First, this movie is hyper realistic. (And that should tell you everything else I’m about to say.) Second, it’s beyond foul. Besides the 325+ F-bombs (no, I didn’t count them, but somebody did over here), you’ll have to grit it out through a hellish amount of grimy sex blabber and oh-would-you-please-just-shut-up yuckities. Third, it’s about cops, cops, cops. So unless cops are on your Coolest Dudes On Earth list, or unless you’ve got a built-in ear filter, you’ll probably want to avoid this movie like you would a sewer.
So here’s what was good. End of Watch is, plain and simple, a two-hour salute to cops — specifically, good cops, specifically, good cops working one of the toughest regions in LA. You’ll have a lot of respect for what police officers are up against, and it won’t be because of all the hyped-up action and glamorous shoot-outs, because there’s none of that. The tension is real. Danger, real. Violence, real.
And a lot of the movie isn’t action anyway. It’s humdrum patrols. Banter in the locker room. Dancing at a wedding. Having babies. Grabbing sodas at the gas station. Standing around, waiting for the next thing to happen. But it all feels real, and thanks to easy, natural dialogue from director/writer David Ayer (who also penned Training Day…no surprise) and fabulous chemistry between Gyllenhaal and Peña, it’s all fascinating. And powerful.
Main characters are also (sex-story swapping excluded) quite decent blokes, especially in how they relate to their families. A lot of movies feature washed-up cops with thrashed and trashed marriages, which do exist in real life, but you know what, we also find faithful husbands and fathers who are stronger in the field because things are squared away at home, and that’s what you get in End of Watch.

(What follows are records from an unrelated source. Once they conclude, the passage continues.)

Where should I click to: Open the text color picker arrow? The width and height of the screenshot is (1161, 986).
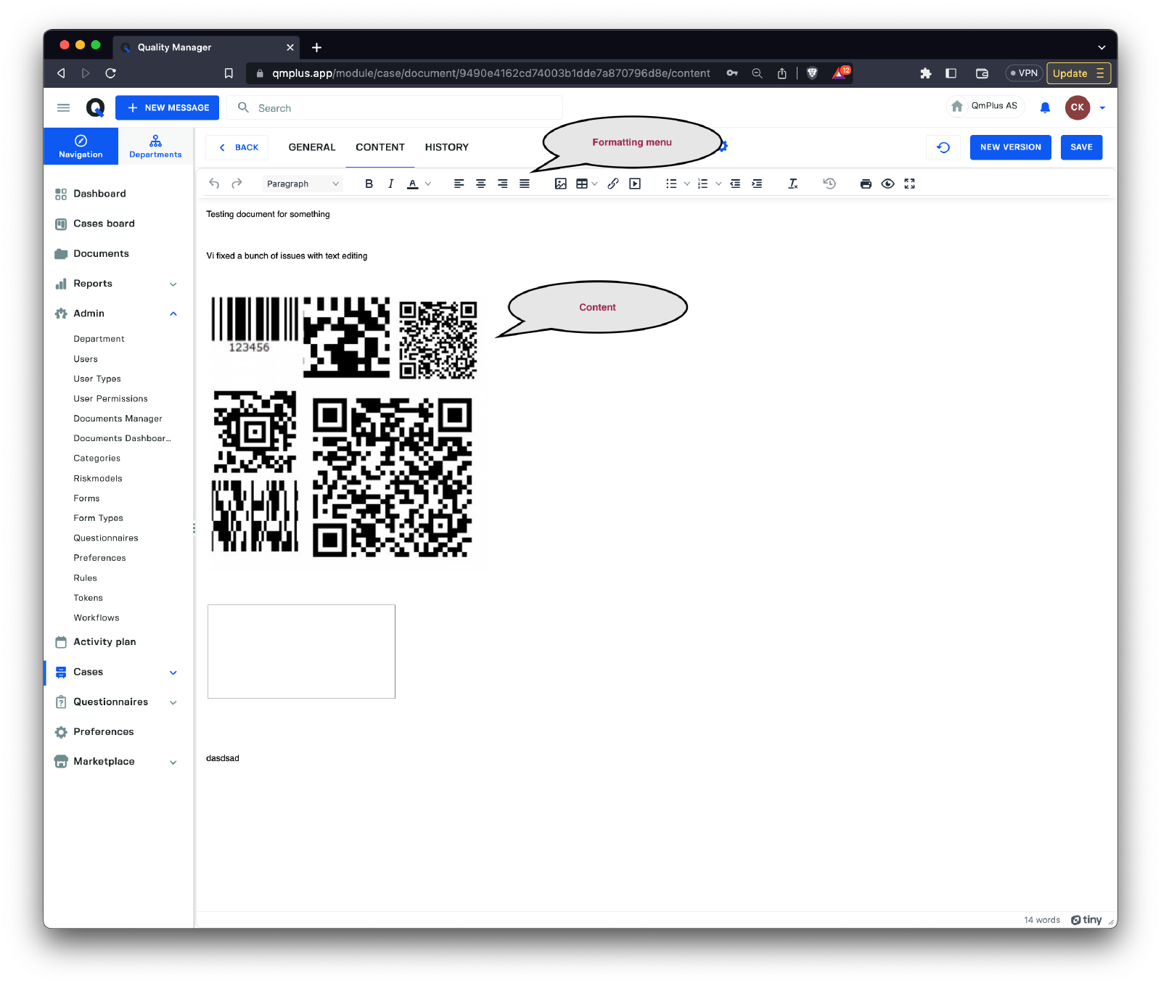click(x=428, y=184)
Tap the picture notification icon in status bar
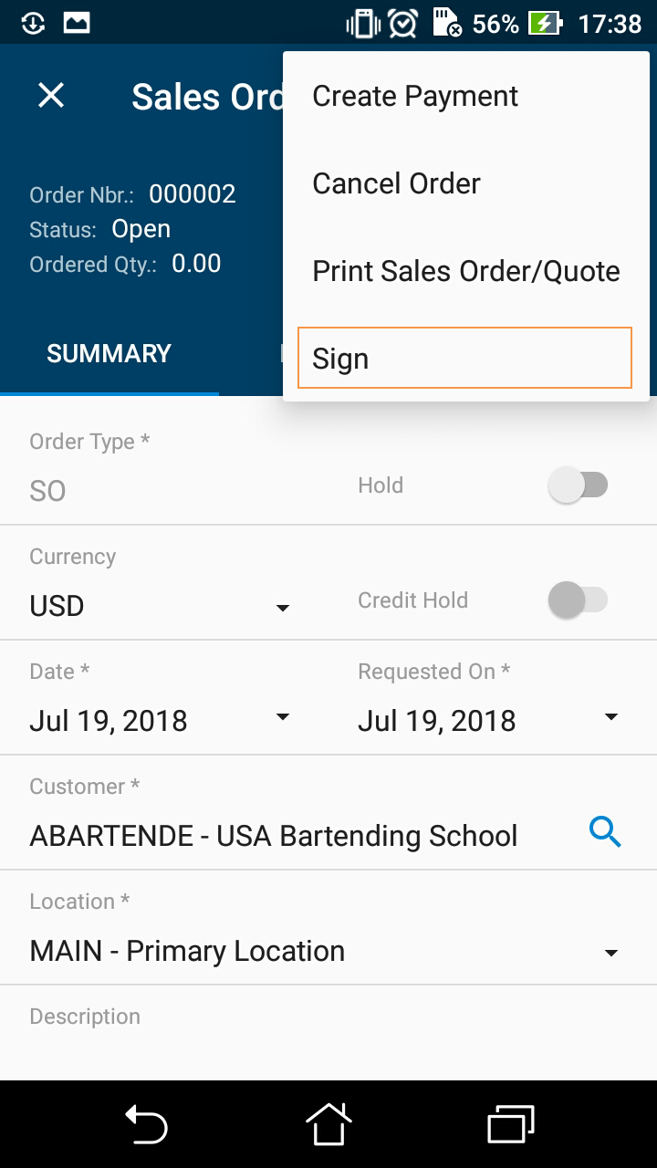Image resolution: width=657 pixels, height=1168 pixels. point(77,23)
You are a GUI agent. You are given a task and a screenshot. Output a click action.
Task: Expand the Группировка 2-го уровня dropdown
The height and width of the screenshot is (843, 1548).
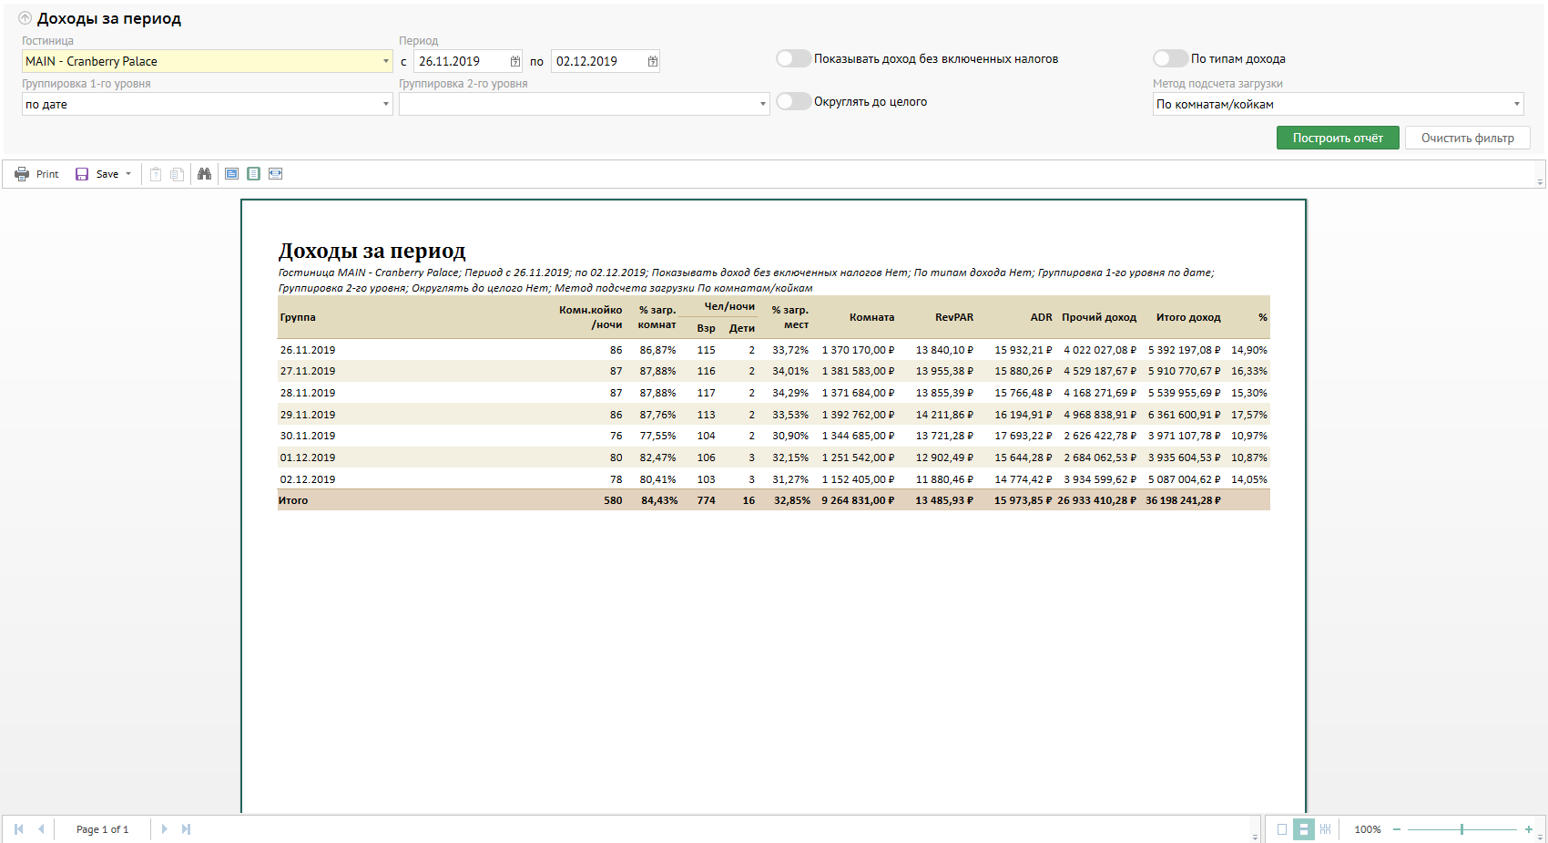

Biggest critique on the actual story? The end. Or more precisely, the pacing of the end. If this movie is a hats-off to cops, then Ayer should have slowed the funeral way, way down. (Sorry, did I say there were spoilers? It is called “end of watch.”) Just nix the last five-minute flashback, which would have taken care of almost half the movie’s vulgarities, and let’s have a little more respect for those who protect and serve.
So. What I liked, I loved, I want to watch again, and I want to watch again now. I’ll buy the DVD just to savor a third of it.